There are undoubtedly challenges to rolling out testing in camps that lack formal healthcare facilities and basic infrastructure. There is an urgent need for diagnostic technologies that can be used in such settings, such as point-of-care rapid tests. Indeed, the development of many such technologies is progressing rapidly. As testing instruments are improved, European governments must ensure that these are made available in camps as a matter of urgency. This must be combined with effective isolation facilities and contact tracing, given the impossibility of social distancing in makeshift shelters and tents. In Cox’s Bazar, Bangladesh – the world’s largest refugee camp home to one million Rohingya refugees – testing began in early April with a system of contact tracing now in place, and around 300 dedicated isolation units built by early May. It is essential that European camps learn from such efforts, as the ability to trace and isolate cases will be key to protecting their residents.

A holistic approach is needed to protect migrants in camp settings, ensuring that testing, isolation, contact tracing and treatment facilities are all in place, alongside evacuation of the most vulnerable. Communication is central to this effort; migrants in camp settings have often been let down and forgotten by successive governments, leading to a distrust of authorities that can act as a barrier to effective testing and contact tracing. Setting up testing and isolation facilities without fully engaging the community risks exacerbating their fear and alienation. COVID-19 preparedness and response activities must therefore be carried out in a participatory way informed by community feedback. Transparent messaging in local languages through community-based networks is essential to establish and maintain trust.
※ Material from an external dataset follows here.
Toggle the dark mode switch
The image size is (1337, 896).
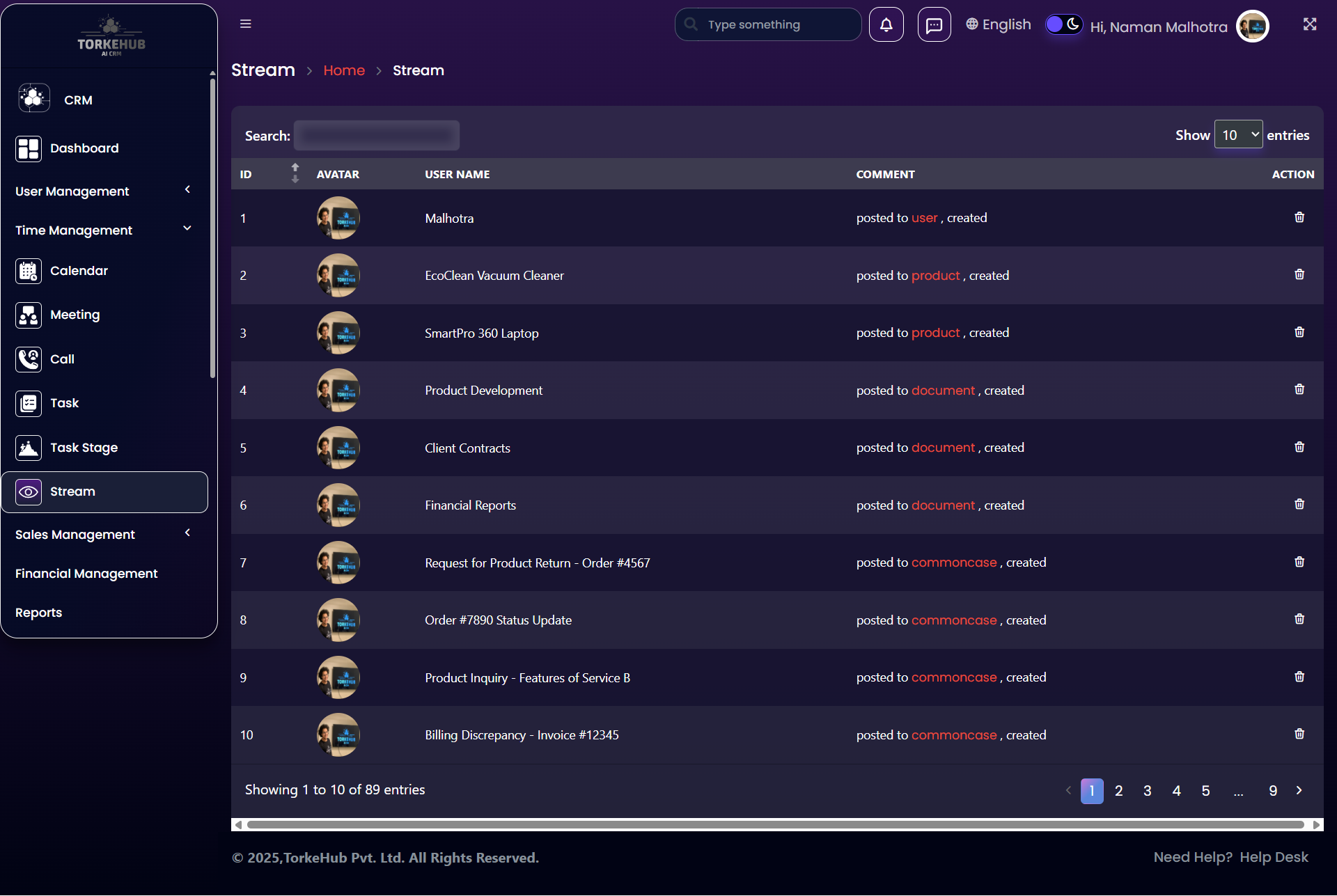click(x=1063, y=25)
The danger of COVID-19 has not yet subsided, and many individuals such as those in refugee camps continue to be at high-risk. If COVID-19 spreads in such settings undetected and uncontrolled, the impact on these individuals will be devastating. European governments must commit to prioritising COVID-19 testing for this population, backed by a steadfast commitment to isolate and treat every case. As the United Nations Network on Migration has stressed, “COVID-19 does not discriminate, and nor should our response”.